The proportion of
newly diagnosed HIV-positive men who have sex with men (MSM) in the United
States who were promptly linked to care and started antiretroviral therapy
(ART) increased substantially between 2008 and 2014, investigators report in
the online edition of the Journal of
Infectious Diseases
. But the research also revealed racial disparities in
ART initiation rates, which in 2014 were 9% lower among black compared to white
MSM.

“Blacks continue
to be less likely to be prescribed ARV [antiretroviral] treatment,” comment the
authors. An editorial notes that the differences in ART use “persisted even
after controlling for other predictors of lower access, namely, less education,
lower income and lack of health insurance.” Its author calls for further research
to identify the reasons for this persisting difference.

MSM remain the
group most affected by HIV in the United States.

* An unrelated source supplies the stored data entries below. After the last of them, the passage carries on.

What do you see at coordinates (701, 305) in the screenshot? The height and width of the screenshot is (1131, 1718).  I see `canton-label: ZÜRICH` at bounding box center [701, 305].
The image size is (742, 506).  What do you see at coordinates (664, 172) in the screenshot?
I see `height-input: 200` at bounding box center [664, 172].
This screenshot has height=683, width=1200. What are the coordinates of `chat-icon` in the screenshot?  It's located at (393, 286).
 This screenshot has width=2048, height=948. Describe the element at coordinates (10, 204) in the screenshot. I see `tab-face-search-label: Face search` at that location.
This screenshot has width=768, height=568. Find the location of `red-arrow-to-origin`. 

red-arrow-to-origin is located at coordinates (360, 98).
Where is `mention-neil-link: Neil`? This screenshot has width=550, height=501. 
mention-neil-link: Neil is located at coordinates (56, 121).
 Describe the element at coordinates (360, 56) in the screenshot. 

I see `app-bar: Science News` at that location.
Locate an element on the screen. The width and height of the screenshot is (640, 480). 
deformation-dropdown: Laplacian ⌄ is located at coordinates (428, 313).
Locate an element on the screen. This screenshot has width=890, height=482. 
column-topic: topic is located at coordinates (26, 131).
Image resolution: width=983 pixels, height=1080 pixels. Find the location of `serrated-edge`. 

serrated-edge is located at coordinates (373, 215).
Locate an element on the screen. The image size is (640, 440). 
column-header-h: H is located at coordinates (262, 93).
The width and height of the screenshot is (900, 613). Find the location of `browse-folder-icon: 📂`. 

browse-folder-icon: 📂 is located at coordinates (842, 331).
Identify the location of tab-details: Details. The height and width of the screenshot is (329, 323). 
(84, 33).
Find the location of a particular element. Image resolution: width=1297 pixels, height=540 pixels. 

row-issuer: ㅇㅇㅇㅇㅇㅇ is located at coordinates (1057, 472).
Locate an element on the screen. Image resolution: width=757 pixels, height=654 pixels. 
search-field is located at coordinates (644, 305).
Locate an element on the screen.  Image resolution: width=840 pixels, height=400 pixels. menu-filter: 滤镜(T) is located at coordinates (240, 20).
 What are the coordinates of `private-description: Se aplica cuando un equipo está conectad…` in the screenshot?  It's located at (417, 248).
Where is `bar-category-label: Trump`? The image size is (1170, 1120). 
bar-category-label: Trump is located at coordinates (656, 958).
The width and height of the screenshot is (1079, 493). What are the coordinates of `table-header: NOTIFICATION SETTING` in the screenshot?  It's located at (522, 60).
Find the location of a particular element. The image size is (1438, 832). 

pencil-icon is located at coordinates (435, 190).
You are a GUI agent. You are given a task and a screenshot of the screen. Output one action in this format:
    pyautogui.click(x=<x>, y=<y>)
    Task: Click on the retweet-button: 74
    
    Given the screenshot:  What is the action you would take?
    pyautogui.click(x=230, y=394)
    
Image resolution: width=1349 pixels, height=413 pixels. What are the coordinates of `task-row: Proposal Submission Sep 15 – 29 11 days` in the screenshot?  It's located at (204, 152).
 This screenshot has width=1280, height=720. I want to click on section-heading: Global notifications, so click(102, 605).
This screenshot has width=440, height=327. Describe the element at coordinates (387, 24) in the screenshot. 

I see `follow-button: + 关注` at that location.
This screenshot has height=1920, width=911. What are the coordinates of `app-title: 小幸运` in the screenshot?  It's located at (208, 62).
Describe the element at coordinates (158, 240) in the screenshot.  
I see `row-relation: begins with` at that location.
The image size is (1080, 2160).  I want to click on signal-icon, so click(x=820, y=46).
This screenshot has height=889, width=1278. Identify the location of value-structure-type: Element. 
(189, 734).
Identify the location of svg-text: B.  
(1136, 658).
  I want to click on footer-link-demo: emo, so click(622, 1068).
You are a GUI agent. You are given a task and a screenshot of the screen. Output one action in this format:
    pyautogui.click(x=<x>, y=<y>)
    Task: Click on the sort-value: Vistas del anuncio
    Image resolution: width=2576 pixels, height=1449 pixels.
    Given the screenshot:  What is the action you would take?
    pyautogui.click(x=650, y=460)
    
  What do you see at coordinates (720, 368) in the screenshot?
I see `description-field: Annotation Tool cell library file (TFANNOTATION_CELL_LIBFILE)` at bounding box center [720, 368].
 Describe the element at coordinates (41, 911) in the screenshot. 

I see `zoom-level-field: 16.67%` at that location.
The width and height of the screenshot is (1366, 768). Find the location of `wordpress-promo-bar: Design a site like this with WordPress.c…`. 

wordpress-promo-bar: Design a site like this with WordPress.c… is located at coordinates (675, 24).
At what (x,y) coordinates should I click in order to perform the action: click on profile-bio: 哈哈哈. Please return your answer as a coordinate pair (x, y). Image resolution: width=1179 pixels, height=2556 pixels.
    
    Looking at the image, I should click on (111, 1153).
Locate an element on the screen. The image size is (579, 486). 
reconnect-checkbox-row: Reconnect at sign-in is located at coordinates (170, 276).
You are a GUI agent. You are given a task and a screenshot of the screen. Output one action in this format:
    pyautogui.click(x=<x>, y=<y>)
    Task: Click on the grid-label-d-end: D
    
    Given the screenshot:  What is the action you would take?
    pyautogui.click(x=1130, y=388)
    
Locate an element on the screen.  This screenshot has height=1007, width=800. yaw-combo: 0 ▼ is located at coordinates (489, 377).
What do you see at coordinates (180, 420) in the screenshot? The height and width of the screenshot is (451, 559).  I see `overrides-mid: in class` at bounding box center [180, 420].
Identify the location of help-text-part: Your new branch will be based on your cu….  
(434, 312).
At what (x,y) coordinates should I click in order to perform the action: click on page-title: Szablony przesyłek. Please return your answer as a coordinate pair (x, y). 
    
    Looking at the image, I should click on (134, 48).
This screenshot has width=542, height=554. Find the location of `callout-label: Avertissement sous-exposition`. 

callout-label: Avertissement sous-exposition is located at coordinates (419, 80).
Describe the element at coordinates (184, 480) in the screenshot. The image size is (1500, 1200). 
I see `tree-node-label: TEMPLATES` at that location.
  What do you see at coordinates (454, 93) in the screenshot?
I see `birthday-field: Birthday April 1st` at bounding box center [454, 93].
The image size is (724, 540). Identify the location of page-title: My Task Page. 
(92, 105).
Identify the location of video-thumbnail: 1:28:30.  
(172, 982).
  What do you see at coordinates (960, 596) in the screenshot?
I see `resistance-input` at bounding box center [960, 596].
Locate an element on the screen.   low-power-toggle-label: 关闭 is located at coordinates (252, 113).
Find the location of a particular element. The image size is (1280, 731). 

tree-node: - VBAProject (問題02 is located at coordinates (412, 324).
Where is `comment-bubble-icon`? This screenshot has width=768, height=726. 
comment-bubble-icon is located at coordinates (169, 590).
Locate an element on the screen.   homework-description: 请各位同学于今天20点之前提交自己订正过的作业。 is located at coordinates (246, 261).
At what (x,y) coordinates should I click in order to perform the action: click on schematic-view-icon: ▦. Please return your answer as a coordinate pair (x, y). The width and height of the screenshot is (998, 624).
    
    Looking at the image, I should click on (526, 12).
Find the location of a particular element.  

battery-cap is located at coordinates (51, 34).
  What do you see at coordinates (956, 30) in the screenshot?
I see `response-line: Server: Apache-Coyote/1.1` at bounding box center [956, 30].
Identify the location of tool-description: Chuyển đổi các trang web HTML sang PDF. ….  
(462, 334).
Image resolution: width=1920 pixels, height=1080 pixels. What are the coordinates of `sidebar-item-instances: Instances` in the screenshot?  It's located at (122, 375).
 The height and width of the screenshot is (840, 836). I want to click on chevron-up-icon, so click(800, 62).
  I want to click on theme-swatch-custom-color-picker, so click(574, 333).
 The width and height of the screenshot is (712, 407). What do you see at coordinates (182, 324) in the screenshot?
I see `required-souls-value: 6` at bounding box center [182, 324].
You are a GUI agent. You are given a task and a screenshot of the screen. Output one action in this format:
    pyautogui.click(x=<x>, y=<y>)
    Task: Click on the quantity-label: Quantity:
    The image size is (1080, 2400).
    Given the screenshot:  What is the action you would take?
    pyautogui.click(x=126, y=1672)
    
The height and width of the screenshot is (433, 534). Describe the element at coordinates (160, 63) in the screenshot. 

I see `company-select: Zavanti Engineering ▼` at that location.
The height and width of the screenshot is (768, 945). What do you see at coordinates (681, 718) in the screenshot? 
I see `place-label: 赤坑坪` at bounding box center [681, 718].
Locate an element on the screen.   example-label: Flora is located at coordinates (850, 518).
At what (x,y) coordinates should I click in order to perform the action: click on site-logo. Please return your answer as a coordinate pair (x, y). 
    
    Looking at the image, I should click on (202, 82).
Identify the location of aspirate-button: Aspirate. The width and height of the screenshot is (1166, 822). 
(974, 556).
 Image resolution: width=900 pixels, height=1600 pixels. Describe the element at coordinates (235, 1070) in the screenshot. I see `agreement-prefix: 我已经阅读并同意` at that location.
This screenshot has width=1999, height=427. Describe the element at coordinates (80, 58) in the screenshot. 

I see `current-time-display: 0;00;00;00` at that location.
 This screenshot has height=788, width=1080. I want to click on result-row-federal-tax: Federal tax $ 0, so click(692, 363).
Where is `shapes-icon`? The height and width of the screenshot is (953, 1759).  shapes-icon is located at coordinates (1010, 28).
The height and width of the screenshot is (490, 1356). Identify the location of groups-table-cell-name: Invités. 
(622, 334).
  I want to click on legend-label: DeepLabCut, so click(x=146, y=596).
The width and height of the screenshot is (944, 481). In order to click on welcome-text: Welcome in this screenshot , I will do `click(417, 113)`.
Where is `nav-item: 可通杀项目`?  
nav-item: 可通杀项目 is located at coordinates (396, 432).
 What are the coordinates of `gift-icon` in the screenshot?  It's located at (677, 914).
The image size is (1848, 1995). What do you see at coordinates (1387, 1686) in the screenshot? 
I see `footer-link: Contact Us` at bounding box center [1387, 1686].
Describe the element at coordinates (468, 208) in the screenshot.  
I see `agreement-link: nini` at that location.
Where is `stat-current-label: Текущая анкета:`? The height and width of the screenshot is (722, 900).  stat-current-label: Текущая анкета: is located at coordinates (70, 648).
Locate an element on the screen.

The National HIV/AIDS Strategy
(NHAS), which was originally published in 2010 and updated in 2015, prioritised
prevention and care for MSM, especially
those in the Southern states.

The national
strategy set two important targets: that 85% of people should be linked to
HIV care within three months of diagnosis (one month in the 2015 update) and
that the proportion of people starting ART should also increase.

Investigators
wanted to see if NHAS targets were being achieved among MSM. They therefore
monitored changes in rates of three-month linkage to care and ART initiation
between 2008 and 2014.

The study
population consisted of 1144 adult MSM in 2008, increasing to 1228 in 2011 and
1716 in 2014. Participants were recruited at treatment centres in 20 cities
across the United States. Data were obtained on predictors of engagement with
care, including age, level of education, health insurance, region and race.

The proportion of
white MSM decreased by 14% between 2008 and 2014 whereas the proportion of
black MSM increased by 13%. The proportion of people with health insurance
increased from 75% to 86%.

Overall, the
proportion of people linked to care within three months of diagnosis
increased from 79% in 2008 to 87% in 2014 (prevalence ratio [PR] = 1.05; 95%
CI, 1.03-1.07). The proportion of people linked to care increased by
approximately 5% each three-year period, and the rate of increase was similar
across subgroups. However, linkage to care was more likely among people with
higher levels of education and health insurance.

The proportion of
people linked to care within one month of diagnosis also increased, from 75%
in 2008 to 78% in 2014 (PR = 1.04; 95% CI, 1.02-1.07). 

Overall prevalence
of ART increased from 69% in 2008 to 88% in 2014 (PR = 1.15; 95% CI,
1.12-1.18), a percentage change of 15% per three years.

In all years,
higher rates of ART use were observed among white people, older age groups, better
educated MSM and those with insurance. There were also regional disparities,
with people in Southern states having the lowest level of ART use. But the
association with region and poor ART uptake disappeared when the investigators
took into account race. In 2014, black MSM were 9% less likely to be on ART
compared to white MSM (83% vs 92%).

Although the proportion of uninsured men on ART has increased from 50% in 2008 to 70% in 2014, men with current health insurance remain more likely to be on ART. In 2014 90% of the currently insured were on ART. The authors note that men who live in the South are less likely to be insured because fewer Southern states have expanded Medicaid coverage under the Affordable Care Act.

“Our analysis
demonstrated increases in linkage to care and ARV treatment among HIV-positive
MSM,” conclude the authors. “Despite these increases, a large disparity in ARV
provision between white and black MSM remains, particularly in the South, where
the population density of black MSM is greater.”

The editorial
offers several possible reasons for this enduring racial disparity, including
substance and alcohol use, education, lower income, mental health, clandestine
sexual orientation, stigma and community attitudes and lack of social support
and networks.

Understanding the
racial differences in ART use should be a research priority, says the author.
Experience thus far suggests that the gap can be bridged using innovate
programmes such as community outreach, peer educators and use of incentives.

“The issues
involved are often as much societal as medical, as with access to housing and
education, employment and adequate income, substance use and mental health
services, and other social determinants of health,” concludes the author. “How
health systems can be improved and linked to communities of need without
addressing these overarching issues remains a massive challenge for
investigators and implementers alike.”